## DATASET
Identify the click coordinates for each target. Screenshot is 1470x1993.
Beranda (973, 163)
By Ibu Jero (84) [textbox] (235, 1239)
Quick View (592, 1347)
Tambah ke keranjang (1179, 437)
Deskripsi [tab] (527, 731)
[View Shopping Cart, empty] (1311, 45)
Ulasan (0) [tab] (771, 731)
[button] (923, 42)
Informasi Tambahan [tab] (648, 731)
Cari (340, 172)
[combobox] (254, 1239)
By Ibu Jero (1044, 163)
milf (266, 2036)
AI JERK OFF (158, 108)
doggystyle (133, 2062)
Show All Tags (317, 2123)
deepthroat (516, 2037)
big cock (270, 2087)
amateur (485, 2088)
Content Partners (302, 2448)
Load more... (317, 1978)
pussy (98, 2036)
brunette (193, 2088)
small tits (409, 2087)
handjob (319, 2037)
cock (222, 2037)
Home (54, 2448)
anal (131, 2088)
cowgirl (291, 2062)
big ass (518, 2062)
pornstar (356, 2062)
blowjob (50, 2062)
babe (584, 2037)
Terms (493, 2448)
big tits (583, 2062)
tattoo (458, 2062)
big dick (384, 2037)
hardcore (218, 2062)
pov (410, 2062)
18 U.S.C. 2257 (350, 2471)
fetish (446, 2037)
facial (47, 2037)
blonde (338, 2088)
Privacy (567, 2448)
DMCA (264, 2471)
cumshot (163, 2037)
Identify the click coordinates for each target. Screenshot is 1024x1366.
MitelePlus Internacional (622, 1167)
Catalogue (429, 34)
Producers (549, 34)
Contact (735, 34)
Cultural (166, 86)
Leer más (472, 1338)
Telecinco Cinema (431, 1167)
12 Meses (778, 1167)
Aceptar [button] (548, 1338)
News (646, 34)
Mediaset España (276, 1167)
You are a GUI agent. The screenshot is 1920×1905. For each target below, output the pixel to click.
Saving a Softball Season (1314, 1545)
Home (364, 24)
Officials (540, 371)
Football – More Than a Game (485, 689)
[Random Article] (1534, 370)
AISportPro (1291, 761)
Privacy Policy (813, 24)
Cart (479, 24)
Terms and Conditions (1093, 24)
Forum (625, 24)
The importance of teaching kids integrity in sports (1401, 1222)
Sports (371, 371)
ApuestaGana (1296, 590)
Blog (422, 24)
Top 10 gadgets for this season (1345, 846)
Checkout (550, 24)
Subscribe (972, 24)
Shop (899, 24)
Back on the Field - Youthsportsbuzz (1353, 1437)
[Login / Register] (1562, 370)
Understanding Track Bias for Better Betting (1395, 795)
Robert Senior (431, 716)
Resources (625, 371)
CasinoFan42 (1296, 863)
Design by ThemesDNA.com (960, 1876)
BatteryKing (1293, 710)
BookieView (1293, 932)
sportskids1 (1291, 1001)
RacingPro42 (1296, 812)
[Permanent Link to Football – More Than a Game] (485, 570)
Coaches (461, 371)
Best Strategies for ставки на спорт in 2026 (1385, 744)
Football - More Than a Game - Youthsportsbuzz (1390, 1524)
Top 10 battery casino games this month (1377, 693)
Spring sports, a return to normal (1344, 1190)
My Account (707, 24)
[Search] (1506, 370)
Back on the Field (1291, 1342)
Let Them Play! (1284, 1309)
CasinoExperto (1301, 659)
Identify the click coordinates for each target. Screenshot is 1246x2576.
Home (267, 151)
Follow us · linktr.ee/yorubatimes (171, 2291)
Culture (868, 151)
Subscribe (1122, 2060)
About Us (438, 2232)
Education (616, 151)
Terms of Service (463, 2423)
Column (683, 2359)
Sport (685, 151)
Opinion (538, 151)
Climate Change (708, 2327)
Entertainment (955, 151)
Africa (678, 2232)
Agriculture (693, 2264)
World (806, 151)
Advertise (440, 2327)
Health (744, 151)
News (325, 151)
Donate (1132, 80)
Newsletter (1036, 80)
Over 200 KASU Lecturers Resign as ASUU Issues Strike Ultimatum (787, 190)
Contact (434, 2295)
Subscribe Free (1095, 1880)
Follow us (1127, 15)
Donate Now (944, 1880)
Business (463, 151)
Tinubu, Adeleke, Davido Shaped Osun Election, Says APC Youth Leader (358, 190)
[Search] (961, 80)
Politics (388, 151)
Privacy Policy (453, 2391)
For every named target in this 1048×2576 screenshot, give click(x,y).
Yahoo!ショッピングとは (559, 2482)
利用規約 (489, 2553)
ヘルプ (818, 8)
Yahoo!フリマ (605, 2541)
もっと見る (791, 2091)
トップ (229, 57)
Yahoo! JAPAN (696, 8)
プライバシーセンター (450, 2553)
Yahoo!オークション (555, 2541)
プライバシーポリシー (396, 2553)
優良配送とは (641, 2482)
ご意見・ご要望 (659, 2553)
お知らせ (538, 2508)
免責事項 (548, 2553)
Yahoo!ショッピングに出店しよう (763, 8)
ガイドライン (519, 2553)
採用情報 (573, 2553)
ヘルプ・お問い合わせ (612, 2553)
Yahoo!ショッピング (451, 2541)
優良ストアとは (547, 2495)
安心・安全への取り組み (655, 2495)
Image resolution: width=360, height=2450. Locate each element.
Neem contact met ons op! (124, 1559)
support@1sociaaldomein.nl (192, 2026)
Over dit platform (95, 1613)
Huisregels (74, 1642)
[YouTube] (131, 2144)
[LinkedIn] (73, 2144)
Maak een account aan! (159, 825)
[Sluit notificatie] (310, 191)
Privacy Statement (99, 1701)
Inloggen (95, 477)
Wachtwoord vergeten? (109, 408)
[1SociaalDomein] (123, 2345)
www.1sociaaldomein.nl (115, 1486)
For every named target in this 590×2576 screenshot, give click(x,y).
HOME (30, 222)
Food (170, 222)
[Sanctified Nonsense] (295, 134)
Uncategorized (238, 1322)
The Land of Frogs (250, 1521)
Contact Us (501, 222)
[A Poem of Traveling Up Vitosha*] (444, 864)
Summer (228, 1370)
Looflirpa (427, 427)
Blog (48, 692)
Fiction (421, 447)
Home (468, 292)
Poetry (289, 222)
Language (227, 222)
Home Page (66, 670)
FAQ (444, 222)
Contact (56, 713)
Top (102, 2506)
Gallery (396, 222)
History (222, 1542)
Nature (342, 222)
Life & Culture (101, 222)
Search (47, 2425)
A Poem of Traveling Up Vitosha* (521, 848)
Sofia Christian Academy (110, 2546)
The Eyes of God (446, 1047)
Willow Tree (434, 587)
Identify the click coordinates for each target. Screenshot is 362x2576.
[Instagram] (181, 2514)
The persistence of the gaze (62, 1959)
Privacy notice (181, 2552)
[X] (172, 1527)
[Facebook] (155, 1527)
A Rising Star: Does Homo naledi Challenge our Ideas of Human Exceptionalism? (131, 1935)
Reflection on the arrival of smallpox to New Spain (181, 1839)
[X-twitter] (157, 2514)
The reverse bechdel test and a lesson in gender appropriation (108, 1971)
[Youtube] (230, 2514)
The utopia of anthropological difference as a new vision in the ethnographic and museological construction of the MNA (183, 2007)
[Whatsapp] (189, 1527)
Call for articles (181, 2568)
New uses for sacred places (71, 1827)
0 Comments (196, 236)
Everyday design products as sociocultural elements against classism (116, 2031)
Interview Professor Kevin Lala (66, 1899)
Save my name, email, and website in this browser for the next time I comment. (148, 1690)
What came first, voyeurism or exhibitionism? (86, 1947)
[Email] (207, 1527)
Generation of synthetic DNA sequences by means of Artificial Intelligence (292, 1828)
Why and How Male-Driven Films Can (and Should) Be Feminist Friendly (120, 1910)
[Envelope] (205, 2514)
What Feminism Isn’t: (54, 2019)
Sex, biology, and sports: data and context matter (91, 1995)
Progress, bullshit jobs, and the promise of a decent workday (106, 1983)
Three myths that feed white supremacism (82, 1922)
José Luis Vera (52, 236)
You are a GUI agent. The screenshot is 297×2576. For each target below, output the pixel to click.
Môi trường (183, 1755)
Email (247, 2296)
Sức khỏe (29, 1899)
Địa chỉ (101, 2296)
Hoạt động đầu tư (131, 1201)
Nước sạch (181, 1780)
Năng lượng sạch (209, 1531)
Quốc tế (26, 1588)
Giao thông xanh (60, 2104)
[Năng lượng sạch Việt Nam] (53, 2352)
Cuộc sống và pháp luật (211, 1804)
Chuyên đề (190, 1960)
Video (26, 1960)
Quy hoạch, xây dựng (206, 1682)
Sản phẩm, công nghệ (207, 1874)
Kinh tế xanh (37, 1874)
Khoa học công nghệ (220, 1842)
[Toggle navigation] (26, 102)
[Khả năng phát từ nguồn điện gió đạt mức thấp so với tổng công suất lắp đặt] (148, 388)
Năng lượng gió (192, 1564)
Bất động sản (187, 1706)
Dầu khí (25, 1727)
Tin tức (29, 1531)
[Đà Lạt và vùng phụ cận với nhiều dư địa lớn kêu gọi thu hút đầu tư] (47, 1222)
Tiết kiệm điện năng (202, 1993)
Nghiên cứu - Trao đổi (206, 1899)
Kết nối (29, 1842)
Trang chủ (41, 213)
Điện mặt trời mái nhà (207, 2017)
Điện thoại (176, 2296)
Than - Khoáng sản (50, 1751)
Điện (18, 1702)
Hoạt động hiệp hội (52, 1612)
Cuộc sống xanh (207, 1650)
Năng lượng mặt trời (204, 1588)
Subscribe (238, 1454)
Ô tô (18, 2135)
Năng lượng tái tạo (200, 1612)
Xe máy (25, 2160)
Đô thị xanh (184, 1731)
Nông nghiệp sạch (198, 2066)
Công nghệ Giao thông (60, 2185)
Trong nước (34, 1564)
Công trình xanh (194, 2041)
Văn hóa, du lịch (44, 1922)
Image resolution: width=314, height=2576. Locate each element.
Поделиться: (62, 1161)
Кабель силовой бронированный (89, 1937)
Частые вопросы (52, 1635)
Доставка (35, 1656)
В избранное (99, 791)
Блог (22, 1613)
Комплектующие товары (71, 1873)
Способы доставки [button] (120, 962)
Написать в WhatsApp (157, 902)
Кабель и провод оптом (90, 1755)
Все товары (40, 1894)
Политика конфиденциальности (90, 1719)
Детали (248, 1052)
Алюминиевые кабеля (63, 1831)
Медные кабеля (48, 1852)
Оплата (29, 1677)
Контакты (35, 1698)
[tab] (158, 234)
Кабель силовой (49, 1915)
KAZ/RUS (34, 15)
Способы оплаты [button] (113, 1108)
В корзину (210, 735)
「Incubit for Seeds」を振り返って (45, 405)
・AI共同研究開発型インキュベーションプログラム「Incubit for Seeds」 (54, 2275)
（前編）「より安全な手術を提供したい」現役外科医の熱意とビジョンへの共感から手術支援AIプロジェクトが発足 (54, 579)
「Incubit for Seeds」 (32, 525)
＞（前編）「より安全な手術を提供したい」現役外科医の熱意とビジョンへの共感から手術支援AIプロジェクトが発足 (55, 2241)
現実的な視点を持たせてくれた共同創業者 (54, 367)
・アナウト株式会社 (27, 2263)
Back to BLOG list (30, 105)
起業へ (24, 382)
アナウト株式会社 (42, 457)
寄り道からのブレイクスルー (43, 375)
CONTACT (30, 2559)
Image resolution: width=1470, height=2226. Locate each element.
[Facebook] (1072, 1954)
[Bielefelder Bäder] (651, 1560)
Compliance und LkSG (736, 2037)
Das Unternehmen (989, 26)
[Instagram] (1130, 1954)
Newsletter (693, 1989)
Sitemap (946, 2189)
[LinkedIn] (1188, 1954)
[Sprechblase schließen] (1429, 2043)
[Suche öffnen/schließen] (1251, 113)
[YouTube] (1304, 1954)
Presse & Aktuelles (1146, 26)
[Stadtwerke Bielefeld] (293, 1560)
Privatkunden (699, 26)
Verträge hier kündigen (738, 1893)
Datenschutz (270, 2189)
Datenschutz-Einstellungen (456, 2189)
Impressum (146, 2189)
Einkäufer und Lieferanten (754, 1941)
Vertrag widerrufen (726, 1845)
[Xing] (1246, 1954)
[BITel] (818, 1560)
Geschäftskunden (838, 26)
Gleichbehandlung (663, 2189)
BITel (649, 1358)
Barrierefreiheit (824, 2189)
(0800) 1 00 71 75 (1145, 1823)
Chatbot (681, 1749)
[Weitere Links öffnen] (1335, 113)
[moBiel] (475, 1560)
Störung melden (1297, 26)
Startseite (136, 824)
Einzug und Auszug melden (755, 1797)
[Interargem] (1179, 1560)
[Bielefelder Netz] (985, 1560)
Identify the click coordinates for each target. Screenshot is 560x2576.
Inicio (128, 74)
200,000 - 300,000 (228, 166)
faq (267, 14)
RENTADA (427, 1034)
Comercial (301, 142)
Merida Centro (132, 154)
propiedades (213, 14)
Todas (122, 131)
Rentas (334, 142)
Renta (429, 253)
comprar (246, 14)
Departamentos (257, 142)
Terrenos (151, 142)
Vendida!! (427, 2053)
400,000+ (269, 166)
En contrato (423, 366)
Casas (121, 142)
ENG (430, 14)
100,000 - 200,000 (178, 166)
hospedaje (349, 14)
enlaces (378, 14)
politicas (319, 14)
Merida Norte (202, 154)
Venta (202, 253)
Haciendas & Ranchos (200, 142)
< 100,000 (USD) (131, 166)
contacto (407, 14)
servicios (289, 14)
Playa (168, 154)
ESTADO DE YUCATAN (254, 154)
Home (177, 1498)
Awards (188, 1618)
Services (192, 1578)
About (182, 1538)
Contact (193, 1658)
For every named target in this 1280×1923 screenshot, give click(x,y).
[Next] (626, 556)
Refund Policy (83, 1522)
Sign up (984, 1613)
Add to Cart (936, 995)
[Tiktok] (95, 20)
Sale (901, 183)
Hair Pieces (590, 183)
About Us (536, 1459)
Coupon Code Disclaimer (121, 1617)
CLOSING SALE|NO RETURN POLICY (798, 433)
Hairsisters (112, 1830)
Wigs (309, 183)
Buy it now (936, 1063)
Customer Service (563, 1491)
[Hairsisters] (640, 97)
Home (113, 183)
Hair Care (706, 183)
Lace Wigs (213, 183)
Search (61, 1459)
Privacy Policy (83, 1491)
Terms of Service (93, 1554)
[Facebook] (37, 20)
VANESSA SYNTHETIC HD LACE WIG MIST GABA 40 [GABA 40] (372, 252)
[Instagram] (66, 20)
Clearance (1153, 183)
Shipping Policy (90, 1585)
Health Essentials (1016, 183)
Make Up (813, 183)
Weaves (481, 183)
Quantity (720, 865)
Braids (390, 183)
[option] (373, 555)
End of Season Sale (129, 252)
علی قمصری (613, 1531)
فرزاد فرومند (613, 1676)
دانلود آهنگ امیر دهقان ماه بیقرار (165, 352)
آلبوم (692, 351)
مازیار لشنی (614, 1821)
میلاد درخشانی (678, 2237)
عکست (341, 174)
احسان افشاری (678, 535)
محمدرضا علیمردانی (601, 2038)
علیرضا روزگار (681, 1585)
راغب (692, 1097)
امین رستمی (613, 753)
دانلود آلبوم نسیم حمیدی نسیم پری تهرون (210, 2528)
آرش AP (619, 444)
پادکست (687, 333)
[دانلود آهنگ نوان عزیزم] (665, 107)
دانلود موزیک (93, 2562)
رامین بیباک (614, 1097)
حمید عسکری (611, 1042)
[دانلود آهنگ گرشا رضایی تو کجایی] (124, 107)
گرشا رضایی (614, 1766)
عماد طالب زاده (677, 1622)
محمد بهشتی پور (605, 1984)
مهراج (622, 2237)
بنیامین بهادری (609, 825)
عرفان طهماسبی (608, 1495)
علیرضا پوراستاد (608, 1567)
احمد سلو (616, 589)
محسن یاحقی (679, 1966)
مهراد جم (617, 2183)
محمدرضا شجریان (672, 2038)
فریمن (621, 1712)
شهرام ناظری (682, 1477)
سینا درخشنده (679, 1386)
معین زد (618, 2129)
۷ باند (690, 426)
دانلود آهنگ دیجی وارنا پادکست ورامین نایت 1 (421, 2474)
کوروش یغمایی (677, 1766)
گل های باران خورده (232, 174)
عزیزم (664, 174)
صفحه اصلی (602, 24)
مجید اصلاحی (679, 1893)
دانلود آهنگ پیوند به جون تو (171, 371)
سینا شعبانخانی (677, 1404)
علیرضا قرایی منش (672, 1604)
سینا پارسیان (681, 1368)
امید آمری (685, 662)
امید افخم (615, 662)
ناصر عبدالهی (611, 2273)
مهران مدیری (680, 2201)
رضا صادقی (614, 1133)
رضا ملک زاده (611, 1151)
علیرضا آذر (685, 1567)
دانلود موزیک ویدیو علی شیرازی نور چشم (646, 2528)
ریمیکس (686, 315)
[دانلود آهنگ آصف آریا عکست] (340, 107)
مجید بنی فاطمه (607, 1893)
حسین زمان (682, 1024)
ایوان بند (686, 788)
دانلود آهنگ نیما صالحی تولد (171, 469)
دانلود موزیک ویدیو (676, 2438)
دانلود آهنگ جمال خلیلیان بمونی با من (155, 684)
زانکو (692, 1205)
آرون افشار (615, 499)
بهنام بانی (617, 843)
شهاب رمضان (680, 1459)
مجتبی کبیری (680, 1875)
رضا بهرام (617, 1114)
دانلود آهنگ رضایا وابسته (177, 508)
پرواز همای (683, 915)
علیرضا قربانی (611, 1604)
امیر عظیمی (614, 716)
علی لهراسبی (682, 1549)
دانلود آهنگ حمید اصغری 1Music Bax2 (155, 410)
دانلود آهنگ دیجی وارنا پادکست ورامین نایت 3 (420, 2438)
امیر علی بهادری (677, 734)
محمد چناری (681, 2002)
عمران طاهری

## PROBLEM TO WORK ON
Only the lines above from the line containing "handjob (319, 2037)" through the line containing "Robert Senior (431, 716)" should be retyped, exactly and with both ends included.

## YOUR RESPONSE
handjob (319, 2037)
cock (222, 2037)
Home (54, 2448)
anal (131, 2088)
cowgirl (291, 2062)
big ass (518, 2062)
pornstar (356, 2062)
blowjob (50, 2062)
babe (584, 2037)
Terms (493, 2448)
big tits (583, 2062)
tattoo (458, 2062)
big dick (384, 2037)
hardcore (218, 2062)
pov (410, 2062)
18 U.S.C. 2257 (350, 2471)
fetish (446, 2037)
facial (47, 2037)
blonde (338, 2088)
Privacy (567, 2448)
DMCA (264, 2471)
cumshot (163, 2037)
Identify the click coordinates for each target. Screenshot is 1024x1366.
MitelePlus Internacional (622, 1167)
Catalogue (429, 34)
Producers (549, 34)
Contact (735, 34)
Cultural (166, 86)
Leer más (472, 1338)
Telecinco Cinema (431, 1167)
12 Meses (778, 1167)
Aceptar [button] (548, 1338)
News (646, 34)
Mediaset España (276, 1167)
You are a GUI agent. The screenshot is 1920×1905. For each target below, output the pixel to click.
Saving a Softball Season (1314, 1545)
Home (364, 24)
Officials (540, 371)
Football – More Than a Game (485, 689)
[Random Article] (1534, 370)
AISportPro (1291, 761)
Privacy Policy (813, 24)
Cart (479, 24)
Terms and Conditions (1093, 24)
Forum (625, 24)
The importance of teaching kids integrity in sports (1401, 1222)
Sports (371, 371)
ApuestaGana (1296, 590)
Blog (422, 24)
Top 10 gadgets for this season (1345, 846)
Checkout (550, 24)
Subscribe (972, 24)
Shop (899, 24)
Back on the Field - Youthsportsbuzz (1353, 1437)
[Login / Register] (1562, 370)
Understanding Track Bias for Better Betting (1395, 795)
Robert Senior (431, 716)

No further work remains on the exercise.